Spaceman Things is such an interesting and exciting album precisely because the musical ball of wool the band uses to weave its delicious design is so deftly wound that you really have to get right inside the music to see what is going on.
With a name like Spaceman Things, you would expect things to lean into a space jam – cosmic rock sort of vibe, and indeed it does, but, as is always the case, what they add to this basic mix, this launching pad, that makes things really interesting.

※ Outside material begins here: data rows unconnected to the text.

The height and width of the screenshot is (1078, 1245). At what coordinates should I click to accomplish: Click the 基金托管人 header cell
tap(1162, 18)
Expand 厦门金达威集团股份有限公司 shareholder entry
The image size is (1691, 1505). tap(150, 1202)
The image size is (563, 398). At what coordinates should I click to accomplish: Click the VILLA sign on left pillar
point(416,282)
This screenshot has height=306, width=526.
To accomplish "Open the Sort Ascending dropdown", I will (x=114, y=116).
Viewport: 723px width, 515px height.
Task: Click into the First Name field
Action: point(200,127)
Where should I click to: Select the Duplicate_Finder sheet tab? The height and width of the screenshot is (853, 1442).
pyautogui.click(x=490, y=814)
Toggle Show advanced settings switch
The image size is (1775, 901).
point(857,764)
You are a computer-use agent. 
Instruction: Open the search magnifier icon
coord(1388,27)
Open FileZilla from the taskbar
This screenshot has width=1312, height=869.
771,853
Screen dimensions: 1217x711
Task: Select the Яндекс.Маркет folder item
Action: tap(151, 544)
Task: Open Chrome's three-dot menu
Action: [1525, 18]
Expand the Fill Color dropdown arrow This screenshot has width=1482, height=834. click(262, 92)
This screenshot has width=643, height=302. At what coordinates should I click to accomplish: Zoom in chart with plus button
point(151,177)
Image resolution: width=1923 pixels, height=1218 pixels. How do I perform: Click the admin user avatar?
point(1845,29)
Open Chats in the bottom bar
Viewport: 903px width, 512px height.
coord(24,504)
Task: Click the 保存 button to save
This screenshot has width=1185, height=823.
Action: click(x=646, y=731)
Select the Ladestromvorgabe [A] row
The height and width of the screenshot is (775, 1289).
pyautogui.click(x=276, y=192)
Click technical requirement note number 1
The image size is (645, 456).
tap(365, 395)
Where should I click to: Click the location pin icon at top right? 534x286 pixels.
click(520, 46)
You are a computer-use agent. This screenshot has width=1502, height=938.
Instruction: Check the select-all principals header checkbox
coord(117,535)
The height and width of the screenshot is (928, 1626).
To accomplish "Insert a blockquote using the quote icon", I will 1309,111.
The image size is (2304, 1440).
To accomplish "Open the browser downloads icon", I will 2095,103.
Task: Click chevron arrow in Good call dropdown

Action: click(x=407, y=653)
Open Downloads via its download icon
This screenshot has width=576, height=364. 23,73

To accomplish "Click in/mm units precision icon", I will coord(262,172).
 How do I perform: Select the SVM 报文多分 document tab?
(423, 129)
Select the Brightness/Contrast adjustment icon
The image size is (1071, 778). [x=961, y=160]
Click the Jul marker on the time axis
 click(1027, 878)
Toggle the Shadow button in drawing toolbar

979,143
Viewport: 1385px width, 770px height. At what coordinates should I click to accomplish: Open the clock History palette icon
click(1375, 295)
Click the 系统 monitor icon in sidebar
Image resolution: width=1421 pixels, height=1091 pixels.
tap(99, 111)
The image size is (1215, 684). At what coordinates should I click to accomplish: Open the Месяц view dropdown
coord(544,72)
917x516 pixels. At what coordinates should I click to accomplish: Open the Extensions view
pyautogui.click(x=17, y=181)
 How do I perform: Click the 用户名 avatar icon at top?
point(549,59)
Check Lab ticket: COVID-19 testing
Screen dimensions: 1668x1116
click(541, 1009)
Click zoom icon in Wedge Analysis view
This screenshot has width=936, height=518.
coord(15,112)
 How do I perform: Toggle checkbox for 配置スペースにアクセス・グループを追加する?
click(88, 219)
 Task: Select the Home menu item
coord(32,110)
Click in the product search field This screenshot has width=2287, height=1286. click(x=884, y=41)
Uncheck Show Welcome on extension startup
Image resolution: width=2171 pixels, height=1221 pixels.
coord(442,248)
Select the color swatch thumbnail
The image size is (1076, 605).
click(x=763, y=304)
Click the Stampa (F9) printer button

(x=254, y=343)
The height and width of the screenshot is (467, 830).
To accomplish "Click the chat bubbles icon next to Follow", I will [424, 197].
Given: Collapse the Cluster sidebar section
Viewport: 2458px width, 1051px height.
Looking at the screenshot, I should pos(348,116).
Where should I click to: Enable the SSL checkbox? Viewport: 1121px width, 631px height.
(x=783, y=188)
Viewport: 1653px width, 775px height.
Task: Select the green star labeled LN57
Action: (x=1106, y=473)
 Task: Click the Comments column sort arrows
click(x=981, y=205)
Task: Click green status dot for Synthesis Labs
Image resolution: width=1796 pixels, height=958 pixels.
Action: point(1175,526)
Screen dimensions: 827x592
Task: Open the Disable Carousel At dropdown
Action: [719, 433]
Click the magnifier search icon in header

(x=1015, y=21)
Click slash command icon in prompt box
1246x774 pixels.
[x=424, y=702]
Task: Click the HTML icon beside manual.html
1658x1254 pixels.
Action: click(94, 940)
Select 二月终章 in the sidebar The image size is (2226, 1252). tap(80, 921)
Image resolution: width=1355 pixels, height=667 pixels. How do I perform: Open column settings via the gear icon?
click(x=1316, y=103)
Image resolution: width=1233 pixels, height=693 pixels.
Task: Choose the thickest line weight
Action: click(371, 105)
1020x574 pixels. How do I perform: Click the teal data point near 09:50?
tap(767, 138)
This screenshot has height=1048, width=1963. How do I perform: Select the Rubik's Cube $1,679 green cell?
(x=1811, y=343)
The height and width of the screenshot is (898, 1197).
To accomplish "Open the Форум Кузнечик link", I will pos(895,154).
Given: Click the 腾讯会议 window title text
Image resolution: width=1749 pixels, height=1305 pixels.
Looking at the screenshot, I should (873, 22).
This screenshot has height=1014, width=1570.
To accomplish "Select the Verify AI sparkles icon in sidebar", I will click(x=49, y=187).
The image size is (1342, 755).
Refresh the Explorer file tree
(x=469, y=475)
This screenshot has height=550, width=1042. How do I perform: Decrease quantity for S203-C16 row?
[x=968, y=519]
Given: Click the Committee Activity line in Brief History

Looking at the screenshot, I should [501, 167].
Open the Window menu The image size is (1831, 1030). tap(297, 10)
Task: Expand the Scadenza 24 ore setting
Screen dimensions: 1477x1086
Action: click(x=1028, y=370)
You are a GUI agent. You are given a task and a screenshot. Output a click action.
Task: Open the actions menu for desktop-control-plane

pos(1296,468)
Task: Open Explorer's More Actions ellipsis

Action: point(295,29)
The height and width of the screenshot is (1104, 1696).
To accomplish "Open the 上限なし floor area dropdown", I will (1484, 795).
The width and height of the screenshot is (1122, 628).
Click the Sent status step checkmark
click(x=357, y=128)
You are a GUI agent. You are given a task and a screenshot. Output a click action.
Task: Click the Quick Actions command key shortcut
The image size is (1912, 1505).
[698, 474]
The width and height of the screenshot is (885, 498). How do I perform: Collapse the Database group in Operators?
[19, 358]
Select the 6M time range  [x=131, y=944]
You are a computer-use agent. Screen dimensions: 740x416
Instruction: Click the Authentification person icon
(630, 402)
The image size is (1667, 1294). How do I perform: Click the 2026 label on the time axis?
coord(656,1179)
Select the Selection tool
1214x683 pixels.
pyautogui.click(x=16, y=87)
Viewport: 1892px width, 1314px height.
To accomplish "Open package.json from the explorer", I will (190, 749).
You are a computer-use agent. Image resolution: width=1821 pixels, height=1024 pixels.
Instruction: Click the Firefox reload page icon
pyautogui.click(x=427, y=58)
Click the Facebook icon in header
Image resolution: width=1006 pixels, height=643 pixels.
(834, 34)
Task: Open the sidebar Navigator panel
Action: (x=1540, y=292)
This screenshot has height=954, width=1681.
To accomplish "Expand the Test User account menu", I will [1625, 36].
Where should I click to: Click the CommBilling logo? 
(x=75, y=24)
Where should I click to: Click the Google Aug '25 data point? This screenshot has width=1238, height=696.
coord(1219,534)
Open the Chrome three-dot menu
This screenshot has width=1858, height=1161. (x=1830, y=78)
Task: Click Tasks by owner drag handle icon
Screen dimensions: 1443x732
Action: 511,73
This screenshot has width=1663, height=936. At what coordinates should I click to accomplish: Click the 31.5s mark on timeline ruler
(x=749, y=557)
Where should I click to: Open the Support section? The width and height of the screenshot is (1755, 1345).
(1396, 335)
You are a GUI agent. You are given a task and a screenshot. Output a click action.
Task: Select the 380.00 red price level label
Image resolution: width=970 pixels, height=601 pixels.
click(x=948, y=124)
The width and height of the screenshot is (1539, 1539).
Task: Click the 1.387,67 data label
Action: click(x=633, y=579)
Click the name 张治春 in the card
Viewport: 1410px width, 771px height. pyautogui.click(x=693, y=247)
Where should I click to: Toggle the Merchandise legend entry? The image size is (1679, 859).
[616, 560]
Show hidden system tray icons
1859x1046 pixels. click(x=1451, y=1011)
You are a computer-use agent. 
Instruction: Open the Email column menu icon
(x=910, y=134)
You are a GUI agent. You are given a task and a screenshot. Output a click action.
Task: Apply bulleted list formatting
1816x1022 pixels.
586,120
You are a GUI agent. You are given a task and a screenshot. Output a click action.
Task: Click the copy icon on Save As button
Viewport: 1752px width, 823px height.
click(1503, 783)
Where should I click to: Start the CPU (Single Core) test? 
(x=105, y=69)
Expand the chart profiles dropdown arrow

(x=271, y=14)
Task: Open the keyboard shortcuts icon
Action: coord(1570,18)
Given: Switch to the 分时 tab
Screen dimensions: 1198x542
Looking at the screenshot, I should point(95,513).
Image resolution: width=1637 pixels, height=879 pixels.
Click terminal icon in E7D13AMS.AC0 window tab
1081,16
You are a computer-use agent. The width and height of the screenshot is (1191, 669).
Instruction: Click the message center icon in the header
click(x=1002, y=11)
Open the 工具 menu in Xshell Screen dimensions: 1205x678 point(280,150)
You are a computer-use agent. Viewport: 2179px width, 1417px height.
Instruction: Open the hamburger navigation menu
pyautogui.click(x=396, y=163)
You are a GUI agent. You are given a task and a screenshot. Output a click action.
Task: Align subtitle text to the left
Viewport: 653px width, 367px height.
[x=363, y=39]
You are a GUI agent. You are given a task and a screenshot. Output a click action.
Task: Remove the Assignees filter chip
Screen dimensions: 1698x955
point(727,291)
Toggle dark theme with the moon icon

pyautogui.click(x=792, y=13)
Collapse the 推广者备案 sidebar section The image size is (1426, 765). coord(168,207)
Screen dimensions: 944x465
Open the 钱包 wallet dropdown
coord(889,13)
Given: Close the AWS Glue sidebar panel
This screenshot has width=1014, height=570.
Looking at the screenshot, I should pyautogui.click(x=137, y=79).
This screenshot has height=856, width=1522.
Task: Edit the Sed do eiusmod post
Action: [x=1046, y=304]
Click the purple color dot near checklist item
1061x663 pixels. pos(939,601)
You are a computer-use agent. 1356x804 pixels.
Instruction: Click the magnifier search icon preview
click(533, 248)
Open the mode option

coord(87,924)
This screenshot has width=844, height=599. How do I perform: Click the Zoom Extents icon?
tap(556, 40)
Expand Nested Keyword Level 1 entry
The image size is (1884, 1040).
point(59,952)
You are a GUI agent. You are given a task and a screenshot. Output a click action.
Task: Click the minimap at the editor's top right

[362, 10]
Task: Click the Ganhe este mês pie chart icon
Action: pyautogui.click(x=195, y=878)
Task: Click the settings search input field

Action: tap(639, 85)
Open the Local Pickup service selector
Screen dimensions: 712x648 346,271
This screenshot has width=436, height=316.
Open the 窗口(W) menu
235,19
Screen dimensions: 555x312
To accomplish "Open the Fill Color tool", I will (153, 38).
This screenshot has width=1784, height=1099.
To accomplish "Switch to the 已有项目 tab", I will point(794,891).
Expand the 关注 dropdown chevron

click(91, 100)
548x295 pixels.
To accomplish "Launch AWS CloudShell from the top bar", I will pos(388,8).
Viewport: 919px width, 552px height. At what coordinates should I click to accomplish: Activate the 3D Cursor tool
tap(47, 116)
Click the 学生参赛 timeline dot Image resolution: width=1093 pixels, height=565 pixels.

The opener, “Into Position,” is a snarling blend of angular alt-rock and spacious breakdowns, muscle and melody, smooth guitar lines, and more challenging and charging musical blends. “Radiate Atcha’s” relentless, robotic drive shows their love of all things krautrock, an updated take on that motorik, industrial groove with the edges softened occasionally, and only slightly, by shimmering electronica.
“Forth, Gen!” shows the band’s love of more free-form musicality, a Miles Davis creative footprint made with a post-punk sonic boot. It takes in cascades of piano and incendiary guitars, intense, walls of sound balancing just enough breathing space, and “Blue Skies, White Chrome” shows a more shimmering, shoegaze-infused direction.
It is easy to throw all manner of tags at a band like Dallas Orbiter – psychedelic, progressive, mathy, soundscaping, spacey, retro, and so on – but these are just cliched soundbites. The only way to understand what is happening here is to climb inside the music and explore things at an atomic level. Do that, and the true wonders of the music prove to be both revealed and rewarding.
Other bands may be pushing through the same sonic pastures as Dallas Orbiter, but I sincerely doubt it.